Sarà il presidente della repubblica Giorgio Napolitano che dovrà sciogliere il nodo istituzionale che si è creato con il dissolvimento della maggioranza dell’Unione. Il capo dello stato ha due possibilità. Può affidare l’incarico a una personalità che formi un governo di larghe intese e che porti alla riforma elettorale. Si fanno i nomi di Mario Draghi, presidente della Banca d’Italia, del presidente del senato, Franco Marini o di Giuliano Amato, ministro dell’interno uscente. Fino a ieri si faceva anche il nome di Romano Prodi, che però non sarebbe gradito in primis alla maggioranza del Partito democratico. L’alternativa a un governo «a termine» per le riforme è lo scioglimento delle camere e il voto ad aprile, prima che la spada di Damocle del referendum elettorale cada sul proporzionale e definisca un sistema maggioritario con alte soglie di sbarramento.
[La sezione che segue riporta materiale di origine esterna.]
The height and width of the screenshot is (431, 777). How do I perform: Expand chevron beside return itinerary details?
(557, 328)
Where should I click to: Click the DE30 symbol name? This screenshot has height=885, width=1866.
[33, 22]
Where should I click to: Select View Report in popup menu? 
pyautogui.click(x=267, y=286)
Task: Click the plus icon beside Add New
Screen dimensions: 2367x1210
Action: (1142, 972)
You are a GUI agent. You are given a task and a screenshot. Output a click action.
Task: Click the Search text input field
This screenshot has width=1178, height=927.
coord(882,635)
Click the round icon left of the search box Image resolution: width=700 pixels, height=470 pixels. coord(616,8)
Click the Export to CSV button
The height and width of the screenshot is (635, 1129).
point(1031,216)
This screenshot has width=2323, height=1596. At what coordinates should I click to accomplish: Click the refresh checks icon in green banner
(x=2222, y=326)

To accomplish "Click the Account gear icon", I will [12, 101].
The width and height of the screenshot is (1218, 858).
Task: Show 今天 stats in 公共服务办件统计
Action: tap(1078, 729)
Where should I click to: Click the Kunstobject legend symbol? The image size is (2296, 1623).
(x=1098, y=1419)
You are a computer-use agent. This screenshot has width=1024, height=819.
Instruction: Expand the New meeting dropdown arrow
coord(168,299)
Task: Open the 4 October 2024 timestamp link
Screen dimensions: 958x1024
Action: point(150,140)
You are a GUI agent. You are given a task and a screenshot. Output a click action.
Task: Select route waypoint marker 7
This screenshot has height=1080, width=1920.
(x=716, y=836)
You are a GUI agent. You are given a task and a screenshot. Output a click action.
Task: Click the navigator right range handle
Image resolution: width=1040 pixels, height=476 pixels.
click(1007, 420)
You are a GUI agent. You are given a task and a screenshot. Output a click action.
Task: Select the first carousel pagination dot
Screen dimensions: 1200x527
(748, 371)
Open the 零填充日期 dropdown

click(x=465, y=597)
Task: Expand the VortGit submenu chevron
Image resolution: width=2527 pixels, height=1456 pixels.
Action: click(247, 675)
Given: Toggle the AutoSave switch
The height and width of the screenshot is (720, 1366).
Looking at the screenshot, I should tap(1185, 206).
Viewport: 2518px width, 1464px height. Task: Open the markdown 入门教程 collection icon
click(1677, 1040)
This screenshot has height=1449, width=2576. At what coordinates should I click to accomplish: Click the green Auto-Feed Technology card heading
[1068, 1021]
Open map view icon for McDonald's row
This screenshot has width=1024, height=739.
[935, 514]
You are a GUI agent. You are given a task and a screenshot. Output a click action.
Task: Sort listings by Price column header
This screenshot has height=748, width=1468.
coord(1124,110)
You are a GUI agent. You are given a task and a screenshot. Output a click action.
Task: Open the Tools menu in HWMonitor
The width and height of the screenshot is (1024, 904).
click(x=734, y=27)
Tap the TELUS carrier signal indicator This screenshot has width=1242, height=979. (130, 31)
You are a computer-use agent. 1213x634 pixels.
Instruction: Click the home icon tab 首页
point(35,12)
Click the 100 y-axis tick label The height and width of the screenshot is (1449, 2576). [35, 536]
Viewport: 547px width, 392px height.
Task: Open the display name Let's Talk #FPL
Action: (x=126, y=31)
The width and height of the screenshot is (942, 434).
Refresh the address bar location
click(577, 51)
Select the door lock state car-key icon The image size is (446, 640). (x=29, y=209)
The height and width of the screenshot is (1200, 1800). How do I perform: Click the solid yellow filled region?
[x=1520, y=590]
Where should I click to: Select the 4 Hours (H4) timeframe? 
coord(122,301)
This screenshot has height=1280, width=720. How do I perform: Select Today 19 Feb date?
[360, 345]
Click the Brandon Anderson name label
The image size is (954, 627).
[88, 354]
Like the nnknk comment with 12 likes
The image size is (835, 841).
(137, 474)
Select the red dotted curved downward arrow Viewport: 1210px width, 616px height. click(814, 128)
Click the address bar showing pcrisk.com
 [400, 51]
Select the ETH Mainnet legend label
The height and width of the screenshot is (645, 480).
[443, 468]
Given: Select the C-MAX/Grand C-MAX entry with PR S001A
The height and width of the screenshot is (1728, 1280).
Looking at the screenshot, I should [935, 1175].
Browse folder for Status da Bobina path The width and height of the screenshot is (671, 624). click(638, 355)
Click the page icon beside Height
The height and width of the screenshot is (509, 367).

Le consultazioni di Napolitano iniziano oggi con i presidenti di senato e camera poi continueranno fino a martedì, quando chiuderanno gli incontri il Partto democratico, Forza Italia e gli presidenti della repubblica.
Si discute a sinistra. «Non credo si possa immaginare un governo istituzionale di larga coalizione e lunga durata – ha detto il leader di Sinistra democratica Fabio Mussi subito dopo il responso del senato–E’ altamente improbabile, le altre subordinate le vedremo nei prossimi giorni».
Domani si riunisce la direzione di Rifondazione comunista, che discuterà le prossime mosse. «Credo che debba essere fatto ogni sforzo per modificare, in tempi brevissimi, una legge elettorale universalmente considerata controproducente per la stabilità politica, che condanna il paese ad un bipolarismo coatto che non può che essere fallimentare – afferma presidente dei senatori Prc Giovanni Russo Spena–Una nuova legge non potrebbe che ricalcare il proporzionalismo del modello tedesco. Credo anche che il testo Bianco sia un obiettivo perseguibile ma è ovvio che a realizzare questo obiettivo non può essere un governo frutto di alleanze innaturali».
Quali sono le «alleanze innaturali»? Lo chiediamo a Ramon Mantovani, deputato di Rifondazione. «Non credo sia utile discutere di scenari. E’ inutile esercitarsi in ipotesi o prefigurazioni. Domani abbiamo la riunione della direzione del partito e in quella sede capiremo che cosa fare e prenderò posizione. Temevo che il governo sarebbe caduto così e con questa tempistica. Per questo avrei preferito che la verifica si fosse fatta in autunno, cioè in tempo utile». Mantovani è poi molto critico verso le ultime vicissitudini della sinistra unita. «Ma di quale sinistra unita parliamo? Lo dico con grande dispiacere: ognuno ha posizioni diverse. E in questre condizioni a parlare di unità si finisce solo per alimentare chiacchiere e pericolose illusioni».
È allarmato anche il segretario generale della Fiom Cgil, Gianni Rinaldini: «Questo è un paese che io considero in una situazione inquietante. Non si può non vedere quello che sta accadendo. Ci sono pezzi di Italia, come la Campania e Napoli, che ormai sono militarizzati, abbiamo la Sicilia con un presidente che ritiene un successo aver preso una condanna a cinque anni e Formigoni che interviene su questioni come l’aborto. Uno si domanda: che cosa sta succedendo?. Per Rinaldini, «lo spettacolo del senato, ieri, al di là del voto, è stato indecente. A questo punto credo che se il presidente della Repubblica intasca una riforma elettorale, ci può essere un brevissimo periodo di passaggio per fare la riforma, ma le elezioni a questo punto sono un passaggio ineludibile, perché sta crescendo la sfiducia della gente».